The verify package is intentionally minimal: it has zero non-stdlib dependencies. Any auditor can run it without installing CometBFT, cloud KMS SDKs, or ZK libraries. It is the independent verification artifact — the thing you hand to a third-party auditor.

BuildSigningPayload

func BuildSigningPayload(
    voteMerkleRoot  []byte,
    voterMerkleRoot []byte,
    totalVotes      int64,
    counts          map[string]int64,
) []byte
Reconstructs the canonical SHA-256 signing payload from tally components.

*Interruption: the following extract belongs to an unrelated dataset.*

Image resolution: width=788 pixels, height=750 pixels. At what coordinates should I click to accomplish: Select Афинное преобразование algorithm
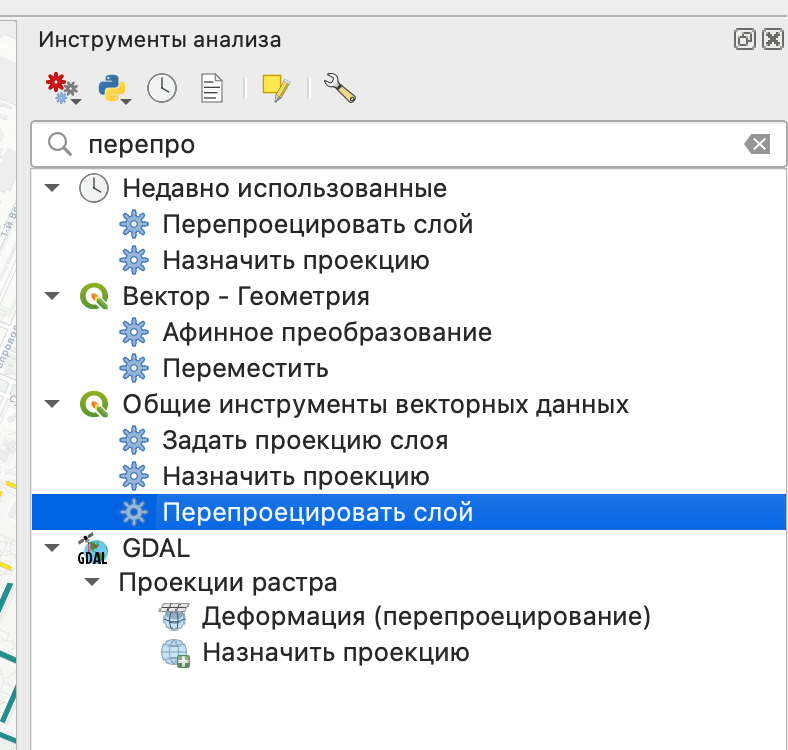[326, 332]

This is the same function called inside state.executePollClose — it produces an identical payload that can be verified against the stored tally signature.

VerifyECDSA

func VerifyECDSA(pubKeyDER, sigDER, payload []byte) (bool, error)
Verifies a DER-encoded ECDSA signature against a payload using the DER-encoded public key. Uses crypto/x509.ParsePKIXPublicKey — no external dependencies.

End-to-end verification

go run ./verify/cmd/verify --api https://your-deployment.example --poll <poll-id>
Or call the functions directly: 
// 1. Fetch tally
tally := fetchTally(apiBase, pollID) // GET /polls/{id}/tally

// 2. Fetch voter count (for confirmed_count validation)
count := fetchVoterCount(apiBase, pollID) // GET /polls/{id}/voters

// 3. Reconstruct payload
payload := verify.BuildSigningPayload(
    tally.VoteMerkleRoot,
    tally.VoterMerkleRoot,
    tally.TotalVotes,
    tally.Counts,
)

// 4. Verify
ok, err := verify.VerifyECDSA(tally.PublicKey, tally.Signature, payload)
if !ok || err != nil {
    log.Fatal("tally signature INVALID")
}
fmt.Println("Tally signature: VALID")
fmt.Printf("Sybil gap: %d unconfirmed of %d total\n",
    tally.TotalVotes - tally.ConfirmedCount, tally.TotalVotes)

What verification proves

A valid tally signature proves:
  • The counts, total votes, and Merkle roots were not modified after poll close
  • The signing key was the managed signer registered for this deployment (public key on record)
  • The Merkle roots commit to the exact set of ballot IDs (List 1) and identity hashes (List 2) at the time of close
It does not prove that every voter was a real person — that is what the Sybil-audit ConfirmedCount metric provides.